Plantas em quarentena no IAC, em 2005 (milho e pinus)

 

PROPOSTAS PARA SOLUCIONAR OS TEMAS

 

1. PROPOSTA DE PORTARIA PARA AS CURADORIAS DOS JARDINS BOTÂNICOS: RBJB 01 de 25/07/2000

 

Artigo 1o - Criar o Sistema de Curadoria de Coleções, de acordo com a seguinte estrutura organizacional:

 

O SISTEMA DE CURADORIAS DE COLEÇÕES será composto por uma Comissão de Coordenação com seis especialistas indicados e referendados pela Rede Brasileira de Jardins Botânicos, sendo o presidente da Rede seu membro efetivo. Cada curadoria terá como responsável um profissional de nível superior que será denominado Curador, indicado pelo Diretor do seu Jardim e referendado pela Comissão de Coordenação.

 

Artigo 2o - Considerar como coleção, todo agrupamento representativo de uma família, gênero ou espécie, grupo de espécies (ex: frutíferas nativas), organismos vivos (ex: Rhizobium), material inerte (ex: herbários).

 

Artigo 3o – São atribuições da Comissão de Coordenação:

 

·        Organizar uma base de dados referentes às coleções, acessível a todos Jardins, e responsabilizar-se pela sua disponibilização;

 

·        Orientar, quando solicitado, o trabalho dos curadores de coleções, apresentando sugestões sobre todos os assuntos e ações referentes ao manejo, conservação, uso e implantação de novas coleções;

 

·        Socorrer as coleções que estejam correndo risco de perda, propondo soluções para sua conservação naquela unidade ou em outras;

 

·        Sugerir, quando necessário, a substituição de Curadores;

 

Artigo 4o – São atribuições do Curador de Coleção:

 

·        Zelar pela preservação da coleção sob sua responsabilidade;

·        Catalogar e manter banco de dados atualizado sobre os acessos;

·        Providenciar o acesso, o plantio, a regeneração, a multiplicação e a caracterização mínima tanto agronômica como morfológica dos materiais da coleção;

·        Providenciar a quarentena e conservação dos acessos em locais adequados e devidamente identificados;

·        Elaborar métodos de codificação seqüencial dos acessos.
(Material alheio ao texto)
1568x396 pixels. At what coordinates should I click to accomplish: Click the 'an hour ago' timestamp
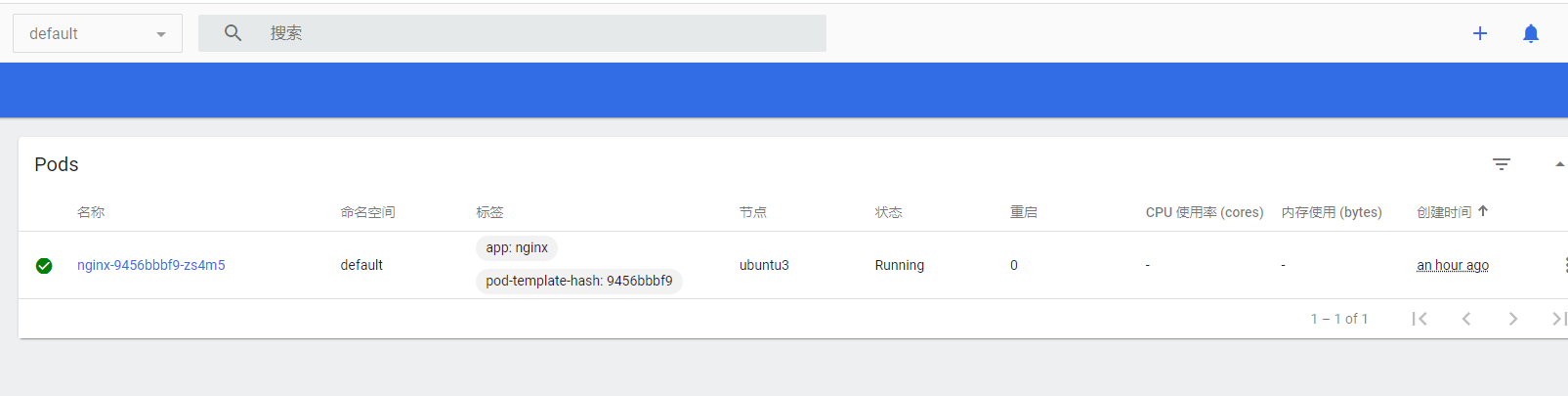tap(1453, 265)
·        Inventariar e publicar dados de passaporte e de caracterização;

·        Providenciar a identificação específica em casos de material inerte;

·        Manter disponível o material das coleções para intercâmbio e para os programas de melhoramento;

·        Assessorar a RBJB nos assuntos relativos aos acessos mantidos sob sua responsabilidade.

 

Artigo 5o – Esta portaria entrará em vigor na data de sua publicação (25 de julho de 2000).

 

PORTARIA RBJB 02, DE 25/07/2000

 

O Diretor da RBJB, tendo em vista a Portaria RBJB 01, de 25-07-2000, que criou o Sistema de Curadoria de Coleções, resolve designar os membros da Comissão de Coordenação e os seguintes membros Curadores de Coleções:...

 

2. PROPOSTA PARA UM SISTEMA DE QUARENTENA PARA OS JARDINS BOTÂNICOS

 

Contrapondo-se à necessidade de se introduzir, o máximo possível de acessos de um germoplasma vegetal para ampliação de sua base genética, vem a obrigatoriedade moral e profissional de se evitar a introdução simultânea de pragas exóticas, o que justifica a montagem de estruturas para abrigarem os acessos dos Jardins Botânicos.

 

A INTRODUÇÃO E A QUARENTENA DOMÉSTICA DE PLANTAS

 

Em muitos casos, não tão raros quanto se imagina, existe o risco da introdução de pragas exóticas, junto aos materiais coletados ou intercambiados pelos Jardins Botânicos.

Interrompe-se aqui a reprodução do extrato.